• [Directions] Can you reproduce the rows from the one containing "Select the text SBAs in the top arrow" through the last row, swapping "Looking at the screenshot" for "Based on the screenshot" and changing nothing else? Leave the pictures out of your answer.

>> start

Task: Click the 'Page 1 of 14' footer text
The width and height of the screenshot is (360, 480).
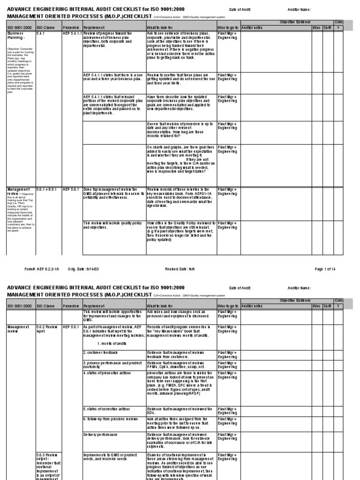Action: point(325,269)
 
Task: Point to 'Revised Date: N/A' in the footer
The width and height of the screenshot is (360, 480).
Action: point(180,269)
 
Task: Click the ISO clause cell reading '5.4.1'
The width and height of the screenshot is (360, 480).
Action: point(41,34)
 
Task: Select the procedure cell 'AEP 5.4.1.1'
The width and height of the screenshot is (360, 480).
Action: point(72,34)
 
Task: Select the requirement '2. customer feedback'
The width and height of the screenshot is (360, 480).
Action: point(100,352)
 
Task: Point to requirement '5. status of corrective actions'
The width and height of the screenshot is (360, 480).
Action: point(107,409)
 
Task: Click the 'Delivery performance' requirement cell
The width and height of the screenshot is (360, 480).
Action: point(101,435)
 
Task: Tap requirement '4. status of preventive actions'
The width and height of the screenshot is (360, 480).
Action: point(107,373)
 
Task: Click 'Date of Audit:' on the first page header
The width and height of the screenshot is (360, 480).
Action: point(240,9)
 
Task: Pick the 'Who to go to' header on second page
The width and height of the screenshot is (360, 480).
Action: point(228,306)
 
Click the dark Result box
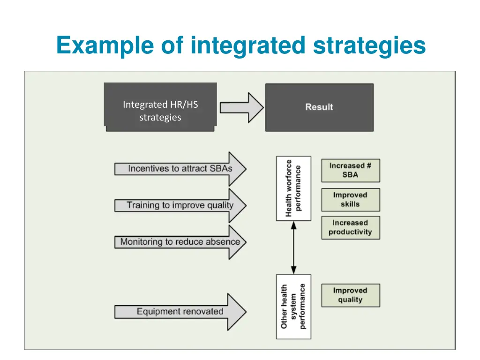[x=319, y=107]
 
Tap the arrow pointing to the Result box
[x=242, y=107]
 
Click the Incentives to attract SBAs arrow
[x=180, y=169]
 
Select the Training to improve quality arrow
[x=180, y=205]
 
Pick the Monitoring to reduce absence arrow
[x=180, y=242]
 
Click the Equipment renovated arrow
[x=180, y=312]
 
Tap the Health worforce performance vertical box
[x=293, y=188]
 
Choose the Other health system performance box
[x=293, y=307]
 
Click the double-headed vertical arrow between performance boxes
[x=293, y=248]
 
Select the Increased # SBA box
[x=350, y=170]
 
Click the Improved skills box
[x=350, y=200]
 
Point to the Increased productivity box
[x=350, y=227]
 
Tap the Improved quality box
[x=350, y=295]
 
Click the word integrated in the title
[x=248, y=46]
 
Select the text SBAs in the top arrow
[x=221, y=169]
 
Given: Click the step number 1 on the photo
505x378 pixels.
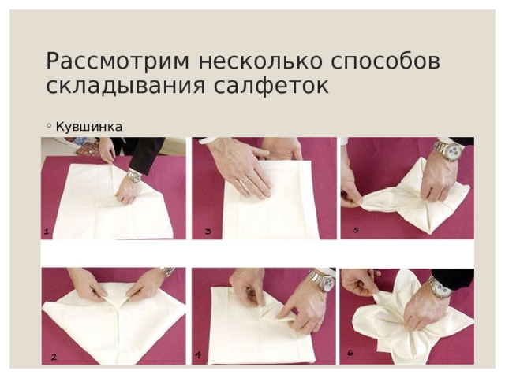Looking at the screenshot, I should click(x=47, y=231).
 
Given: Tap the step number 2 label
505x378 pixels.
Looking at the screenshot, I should click(x=53, y=357).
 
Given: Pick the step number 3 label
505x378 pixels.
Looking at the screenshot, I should click(x=207, y=231).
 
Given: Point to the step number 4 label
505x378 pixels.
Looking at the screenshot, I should click(x=197, y=355).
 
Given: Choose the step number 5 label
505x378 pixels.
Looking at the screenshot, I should click(x=356, y=230).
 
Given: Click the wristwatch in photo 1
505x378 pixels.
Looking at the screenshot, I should click(x=134, y=178).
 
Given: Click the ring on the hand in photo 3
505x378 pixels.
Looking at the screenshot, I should click(x=245, y=183).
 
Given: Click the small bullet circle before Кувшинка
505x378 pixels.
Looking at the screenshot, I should click(x=49, y=125).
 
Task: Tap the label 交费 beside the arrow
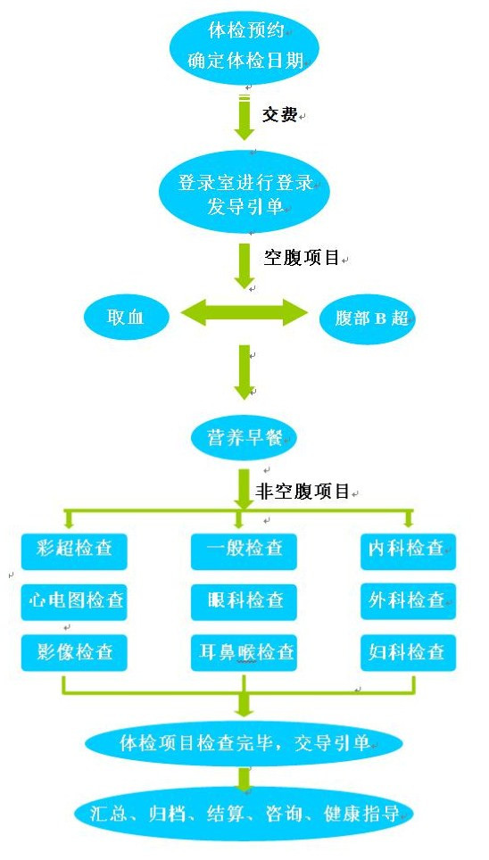(279, 114)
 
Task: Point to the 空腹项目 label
(302, 257)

>> end

• [Answer to this task]
Select the text SBAs in the top arrow
[x=221, y=169]
 
Given: Click the step number 1 on the photo
505x378 pixels.
Based on the screenshot, I should click(x=47, y=231).
 
Given: Tap the step number 2 label
505x378 pixels.
Based on the screenshot, I should click(x=53, y=357).
 
Given: Pick the step number 3 label
505x378 pixels.
Based on the screenshot, I should click(x=207, y=231).
 
Given: Point to the step number 4 label
505x378 pixels.
Based on the screenshot, I should click(x=197, y=355).
 
Given: Choose the step number 5 label
505x378 pixels.
Based on the screenshot, I should click(x=356, y=230).
 
Given: Click the wristwatch in photo 1
505x378 pixels.
Based on the screenshot, I should click(x=134, y=178).
 
Given: Click the ring on the hand in photo 3
505x378 pixels.
Based on the screenshot, I should click(x=245, y=183).
 
Given: Click the small bullet circle before Кувшинка
505x378 pixels.
Based on the screenshot, I should click(x=49, y=125).
 
Task: Tap the label 交费 beside the arrow
(279, 114)
 
Task: Point to the 空腹项目 label
(302, 257)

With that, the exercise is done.